【转】Hive Data Manipulation Language
Hive Data Manipulation Language
There are two primary ways of modifying data in Hive:
Loading files into tables
Hive does not do any transformation while loading data into tables. Load operations are currently pure copy/move operations that move datafiles into locations corresponding to Hive tables.
Syntax
LOAD DATA [LOCAL] INPATH 'filepath' [OVERWRITE] INTO TABLE tablename [PARTITION (partcol1=val1, partcol2=val2 ...)]
Synopsis
Load operations are currently pure copy/move operations that move datafiles into locations corresponding to Hive tables.
- filepath can be:
- a relative path, such as
project/data1 - an absolute path, such as
/user/hive/project/data1 - a full URI with scheme and (optionally) an authority, such as
hdfs://namenode:9000/user/hive/project/data1
- a relative path, such as
- The target being loaded to can be a table or a partition. If the table is partitioned, then one must specify a specific partition of the table by specifying values for all of the partitioning columns.
- filepath can refer to a file (in which case Hive will move the file into the table) or it can be a directory (in which case Hive will move all the files within that directory into the table). In either case, filepath addresses a set of files.
- If the keyword LOCAL is specified, then:
- the load command will look for filepath in the local file system. If a relative path is specified, it will be interpreted relative to the user's current working directory. The user can specify a full URI for local files as well - for example:
file:///user/hive/project/data1 - the load command will try to copy all the files addressed by filepath to the target filesystem. The target file system is inferred by looking at the location attribute of the table. The copied data files will then be moved to the table.
- the load command will look for filepath in the local file system. If a relative path is specified, it will be interpreted relative to the user's current working directory.

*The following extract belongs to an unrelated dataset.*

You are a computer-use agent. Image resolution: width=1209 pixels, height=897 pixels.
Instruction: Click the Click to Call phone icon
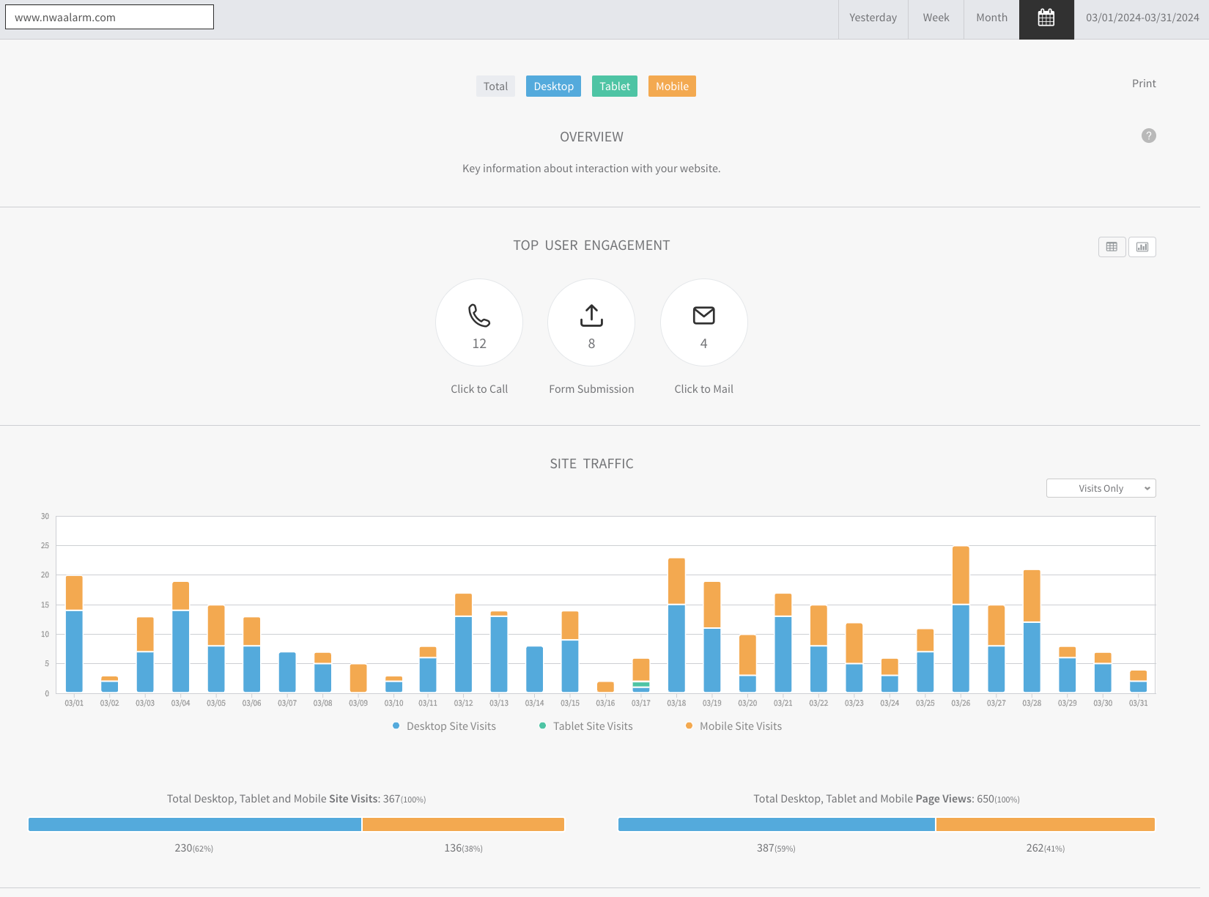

The user can specify a full URI for local files as well - for example:
- If the keyword LOCAL is not specified, then Hive will either use the full URI of filepath, if one is specified, or will apply the following rules:
- If scheme or authority are not specified, Hive will use the scheme and authority from the hadoop configuration variable
fs.default.namethat specifies the Namenode URI. - If the path is not absolute, then Hive will interpret it relative to
/user/<username> - Hive will move the files addressed by filepath into the table (or partition)

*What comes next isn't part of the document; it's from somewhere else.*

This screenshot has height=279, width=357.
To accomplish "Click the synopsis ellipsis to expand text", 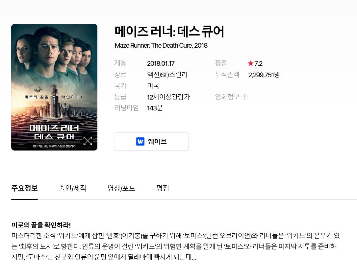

- If scheme or authority are not specified, Hive will use the scheme and authority from the hadoop configuration variable
- If the OVERWRITE keyword is used then the contents of the target table (or partition) will be deleted and replaced by the files referred to by filepath; otherwise the files referred by filepath will be added to the table.

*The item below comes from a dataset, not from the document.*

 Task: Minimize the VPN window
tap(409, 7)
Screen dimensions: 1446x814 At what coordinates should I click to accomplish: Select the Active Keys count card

- Note that if the target table (or partition) already has a file whose name collides with any of the filenames contained in filepath, then the existing file will be replaced with the new file.
Notes
- filepath cannot contain subdirectories.
- If the keyword LOCAL is not given, filepath must refer to files within the same filesystem as the table's (or partition's) location.
- Hive does some minimal checks to make sure that the files being loaded match the target table. Currently it checks that if the table is stored in sequencefile format, the files being loaded are also sequencefiles, and vice versa.
- Please read CompressedStorage if your datafile is compressed.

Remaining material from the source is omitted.